Die Frau leidet still vor sich hin, der Mann trinkt


Ted Cole (Jeff Bridges) ist ein so erfolgreicher Kinderbuchautor und Illustrator, dass er sich ein Haus in den Hamtpons leisten kann, jener wohlhabenden Gegend am Meer nicht unweit von New York. Seine wunderschöne Frau Marion (Kim Basinger) leidet seit dem Verlust der beiden fast erwachsenen Söhne Timothy und Thomas, der einige Jahre zurückliegt, still vor sich hin, während sich Ted andere Frauen in sein Atelier einlädt, um Aktbilder von ihnen zu zeichnen und sie parallel zu verführen.
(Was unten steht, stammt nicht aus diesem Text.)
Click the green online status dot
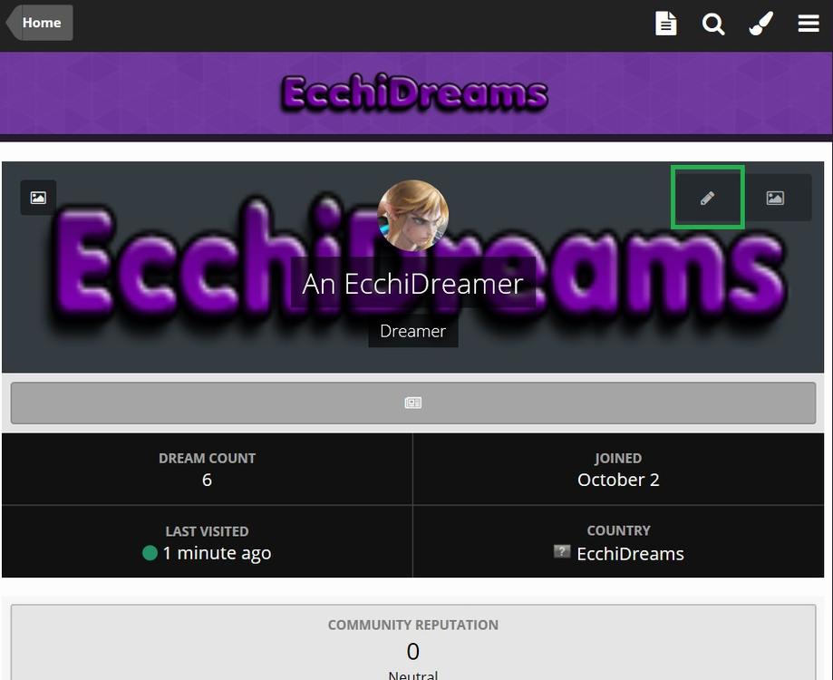(150, 553)
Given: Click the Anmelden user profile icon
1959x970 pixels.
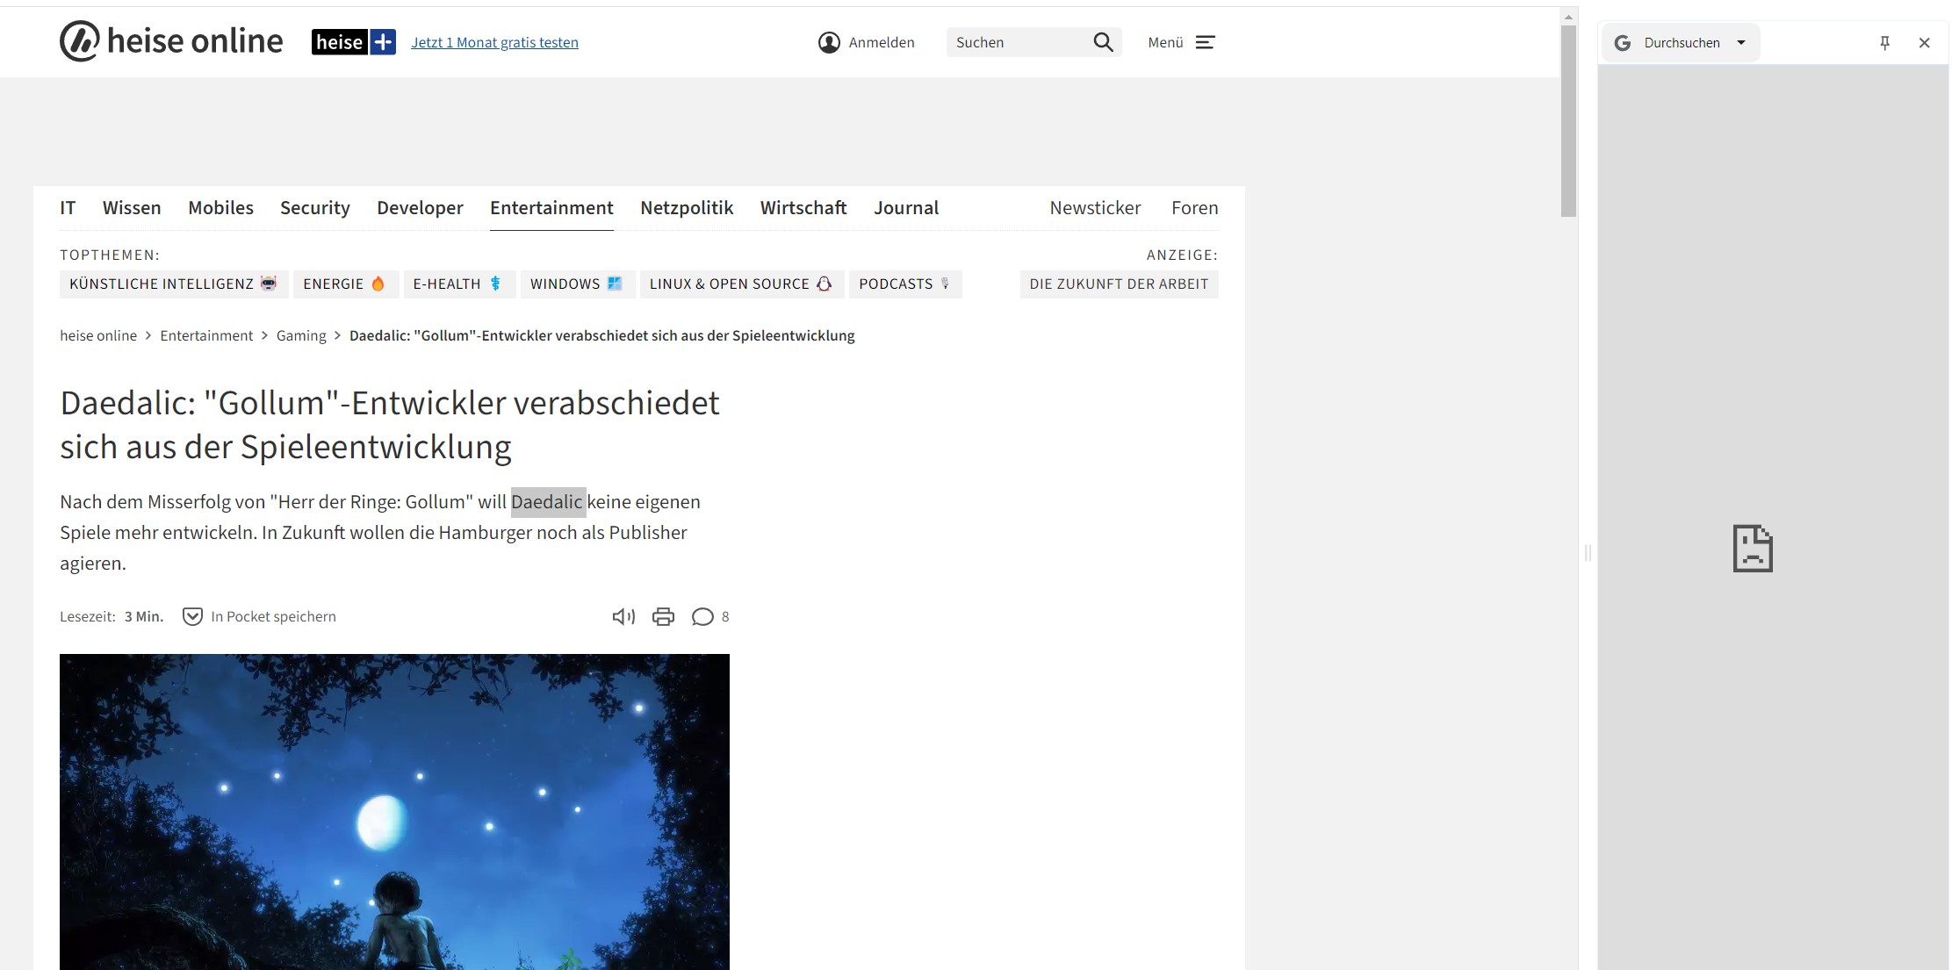Looking at the screenshot, I should pyautogui.click(x=828, y=42).
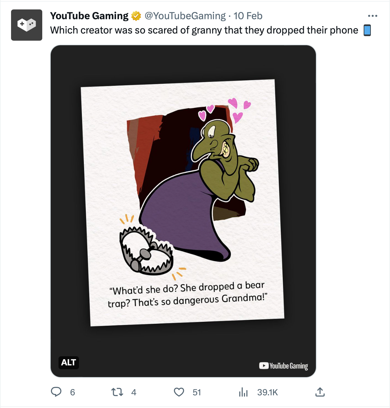Open the @YouTubeGaming handle link

click(185, 16)
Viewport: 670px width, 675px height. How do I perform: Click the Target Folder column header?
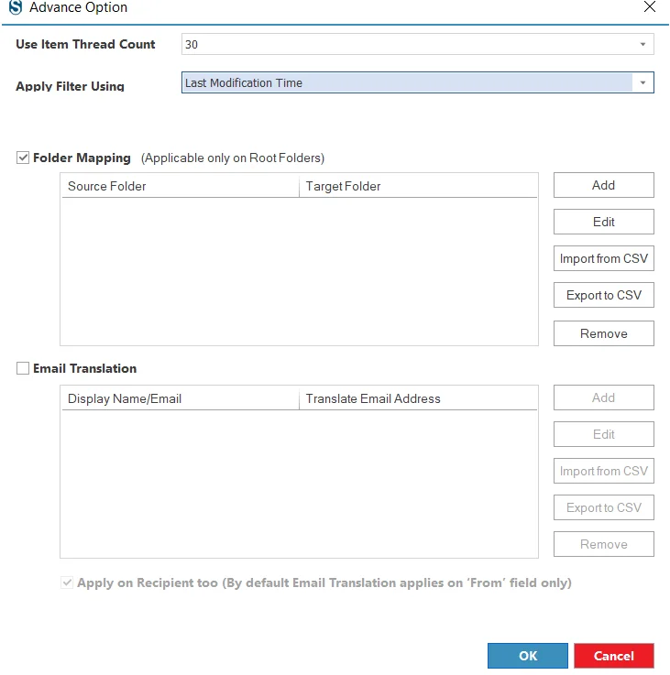(418, 186)
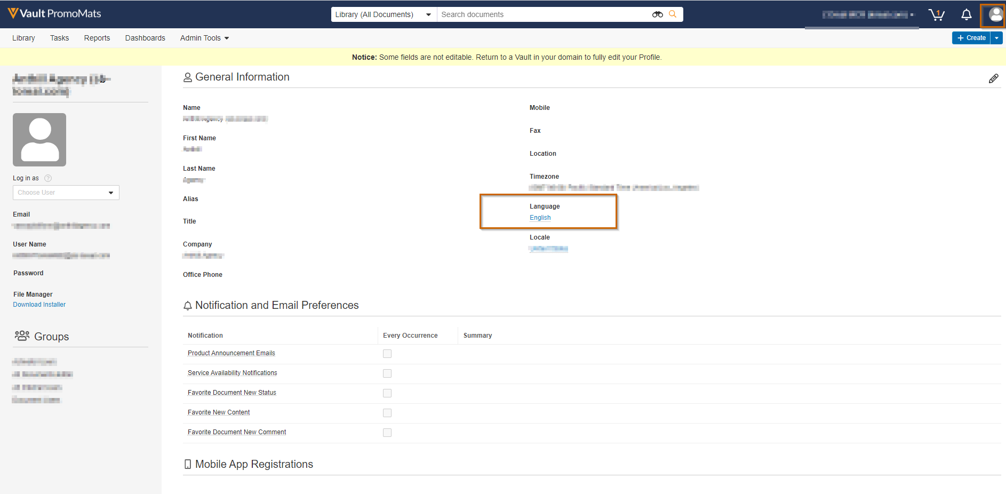Click the pencil edit icon for General Information
Viewport: 1006px width, 494px height.
pyautogui.click(x=993, y=78)

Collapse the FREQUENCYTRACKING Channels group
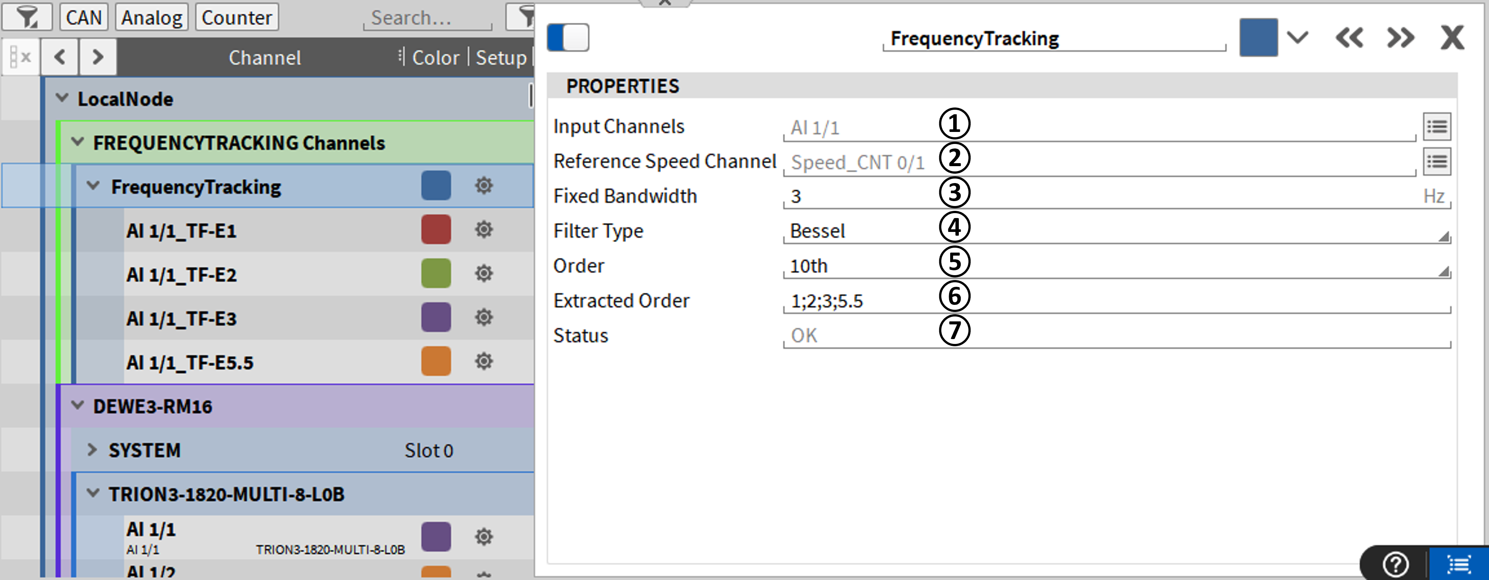[77, 142]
Außerdem trinkt Ted gerne mal - auch schon tagsüber, weswegen er temporär keinen Führerschein mehr hat. Die Ehe der beiden ist gescheitert, die Trauer hat ihr irreparable Schäden zugefügt. Ted scheint bereits darüber hinweg zu sein, Marion hingegen bleibt umso gefangener in ihrem Kummer. Als einen Sommer lang der 17 Jahre alte Eddie O'Haare (Jon Foster) bei der Familie einzieht, nimmt die Geschichte eine Wendung. Offiziell eingestellt, um dem Schriftsteller als Assistent zur Seite zu gehen, soll Eddie in Wahrheit Fahrdienste für Ted erledigen. Aber Eddie sieht dem verstorbenen Sohn Thomas, dem älteren der beiden, zum Verwechseln ähnlich.


In einer Schlüsselszene des Film steht Marion mit Eddie vor einem Foto ihrer beiden Söhne und stellt sich die Frage, ob diese in ihrem Leben wohl schon Sex gehabt haben. Und an Eddie gerichtet fragt sie: "Das ist es doch, was Jungs wollen, oder?". Bedürftig wie sie ist, aufgesogen von ihrer Trauer, beginnt Marion nun mit zweierlei: Einerseits stillt sie als sexuell dürstende Witwe ihre eigene Sehnsucht nach Nähe und Körperlichkeit, andererseits ermöglicht sie im übertragenen Sinne ihren gestorbenen Söhnen die Erfahrung, die sie vermutlich niemals hatten. Also: Sex. Marion schläft mit dem 17-jährigen Eddie. Nicht nur einmal. Sondern: 62 mal, wie wir im ebenso berührenden wie bizarren Finale schließlich erfahren. Am Ende wird sie das alles hinter sich lassen, sogar ihre Tochter, wird alle Bilder von der Wand nehmen und wegfahren. Und wir, die Zuschauer, werden es trotzdem irgendwie verstehen könnnen, wie vieles andere. 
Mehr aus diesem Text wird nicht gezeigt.